Let's see what we got...
Claude has made a basic project scaffold for us, but it’s mostly stub files at this point. What we do have though, is some interesting
stuff going on in macros.asm and inner_interpreter.asm.
Our register allocation is:
HL= W (working register — points to the current word’s CFA)DE= IP (instruction pointer — points to the next execution token)SP= PSP (parameter/data stack pointer)IX= RSP (return stack pointer)IY= UP (user/task pointer)BC= TOS (top-of-stack cached in register)
In direct-threaded code (DTC), a word’s code field contains the actual machine code address to jump to. For a compiled (colon) word,
this is the address of ENTER (also called DOCOL). For a primitive, the code field is the primitive’s machine code inline.
The three critical routines are NEXT, ENTER, and EXIT.

In macro.asm we have the definition of a crucial macro NEXT, which is what
drives the inner interpreter, moving the execution from one Forth word to the next. NEXT` is the macro/routine
executed at the end of every primitive. It fetches the next execution token (a CFA address) from the thread,
loads it into W (HL), and jumps through it.

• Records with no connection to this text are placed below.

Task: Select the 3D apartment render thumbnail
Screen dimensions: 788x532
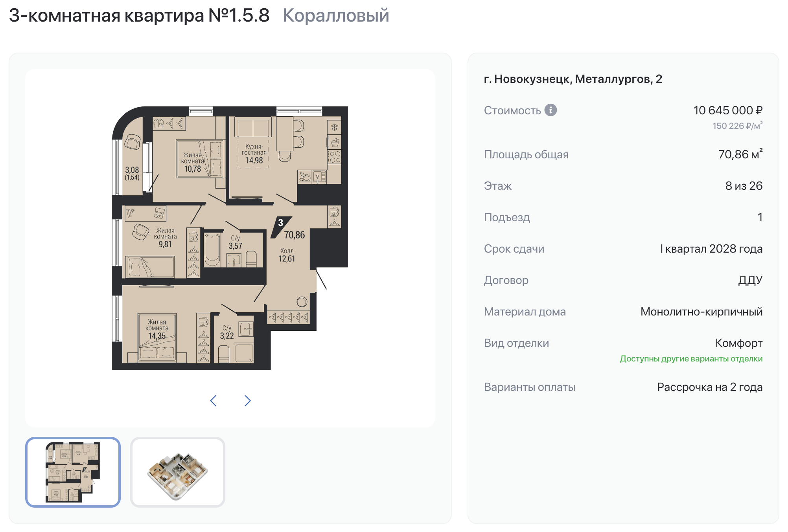Action: [178, 472]
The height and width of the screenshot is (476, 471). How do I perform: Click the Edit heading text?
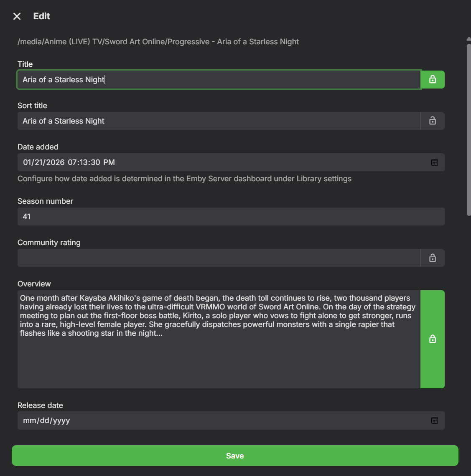(41, 16)
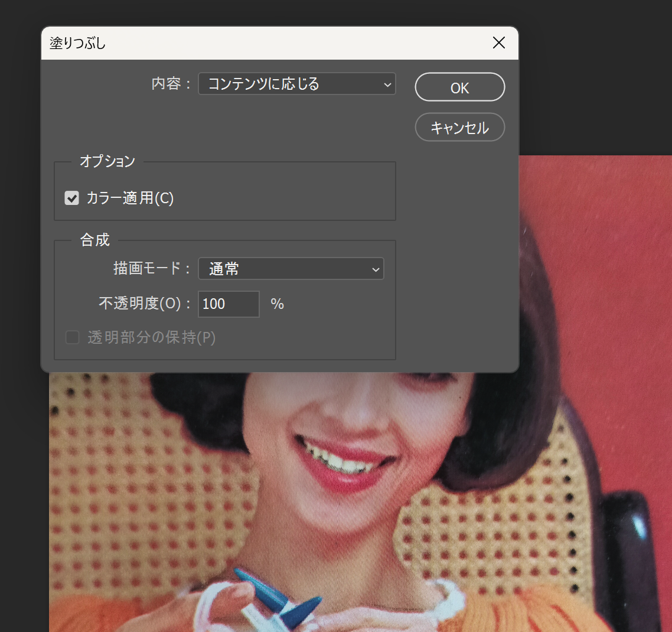The height and width of the screenshot is (632, 672).
Task: Dismiss the dialog with キャンセル
Action: tap(459, 127)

Here’s our implementation:
; === NEXT — Inner interpreter fetch-decode-execute ===
; DE = IP, fetch [DE] into HL, advance DE by 2, JP (HL)
MACRO NEXT
EX DE, HL ; HL = IP
LD E, (HL)
INC HL
LD D, (HL)
INC HL
EX DE, HL ; DE = IP+2, HL = code field address
JP (HL)
ENDM
We can compare this with “Case Study 3: Z80” in Moving Forth: part 2 - since this
is where we swiped our register allocation scheme from. Brad Rodriguez gives two slightly different implementations of NEXT for a
direct-threaded interpreter such as ours:
DTC-NEXT: LD A,(DE) (7) (IP)->W, increment IP
LD L,A (4)
INC DE (6)
LD A,(DE) (7)
LD H,A (4)
INC DE (6)
JP (HL) (4) jump to address in W
alternate version (same number of clock cycles):
DTC-NEXT: EX DE,HL (4) (IP)->W, increment IP
NEXT-HL: LD E,(HL) (7)
INC HL (6)
LD D,(HL) (7)
INC HL (6)
EX DE,HL (4)
JP (HL) (4) jump to address in W
We’re loading the next “word” to be executed from where our “instruction pointer” (IP) is pointing, and we’re executing it (by JumPing to it).

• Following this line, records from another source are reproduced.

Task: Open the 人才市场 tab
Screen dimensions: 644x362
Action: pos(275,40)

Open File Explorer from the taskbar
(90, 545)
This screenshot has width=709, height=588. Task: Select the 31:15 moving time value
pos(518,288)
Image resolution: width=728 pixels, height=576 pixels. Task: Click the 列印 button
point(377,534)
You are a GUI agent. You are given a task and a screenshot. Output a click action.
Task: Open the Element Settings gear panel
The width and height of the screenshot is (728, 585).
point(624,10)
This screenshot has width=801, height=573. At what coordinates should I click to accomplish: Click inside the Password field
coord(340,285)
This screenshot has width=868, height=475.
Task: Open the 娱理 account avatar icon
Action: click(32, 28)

The HL register does double duty here: it’s the most flexible z80 register, and here we’re using its ability to do memory load indirection and
an indirect jump. Hence all the EXing so we’re using HL in the right place at the right time.
In direct-threaded code the CFA contains either machine code (for primitives) or a JP DOCOL instruction (for colon words). Jumping through W means primitives run their own body directly.

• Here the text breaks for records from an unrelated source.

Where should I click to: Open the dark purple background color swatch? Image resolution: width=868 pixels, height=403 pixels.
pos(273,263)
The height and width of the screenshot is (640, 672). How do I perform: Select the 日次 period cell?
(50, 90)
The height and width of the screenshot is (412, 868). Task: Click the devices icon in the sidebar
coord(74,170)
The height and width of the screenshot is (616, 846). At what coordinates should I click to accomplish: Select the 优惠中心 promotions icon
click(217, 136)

The rest of macro.asm contains some interesting looking chicanery using sjasmplus’ Lua interpreter. This is to allow us to use macros to
define Forth words whilst using the fancy hash-based dictionary algorithm that we’ve chosen. It all looks terribly exciting, but I wouldn’t
be surprised if this is a source of friction later.
In inner_interpreter.asm is our definition of DOCOL:
; === DOCOL — Enter colon definition ===
; Push IP (DE) onto return stack (IX), set IP to body (following JP DOCOL)
DOCOL:
; Push current IP onto return stack
DEC IX
DEC IX
LD (IX+0), E
LD (IX+1), D
; W (HL) points to code field (the JP DOCOL), body = HL+3
INC HL
INC HL
INC HL
EX DE, HL ; DE = IP = body address
NEXT
We can compare this with the final DTC word ENTER in Moving Forth - part2. Straight away we can see we’ve got an issue: we EX DE,HL and then
call NEXT, and the first thing NEXT does is EX DE, HL so we’ve got a NOP. This is what Brad is hinting with his NEXTHL alternate
entrypoint, and we can ask Claude to make that change too.
First /bmad-agent-bmm-dev to start up a generic dev agent, then we ask him:
❯ in src/inner_interpreter.asm we have a DOCOL macro, this ends with `EX DE, HL: NEXT` and the first line of NEXT (defined in macros.asm) is another `EX DE, HL`. We should have another macro NEXTHL which is the last instructions of NEXT. Then words like DOCOL can skip the `EX DE, HL` and call HLNEXT directly. NEXT can also use NEXTHL.
Then /bmad-bmm-code-review and ask it to review the recent changes. Et voila:
Verdict: Changes are correct and beneficial. The NEXTHL optimization is sound — saves 8 T-states per DOCOL invocation with no behavioral change. No bugs found. Ready to commit.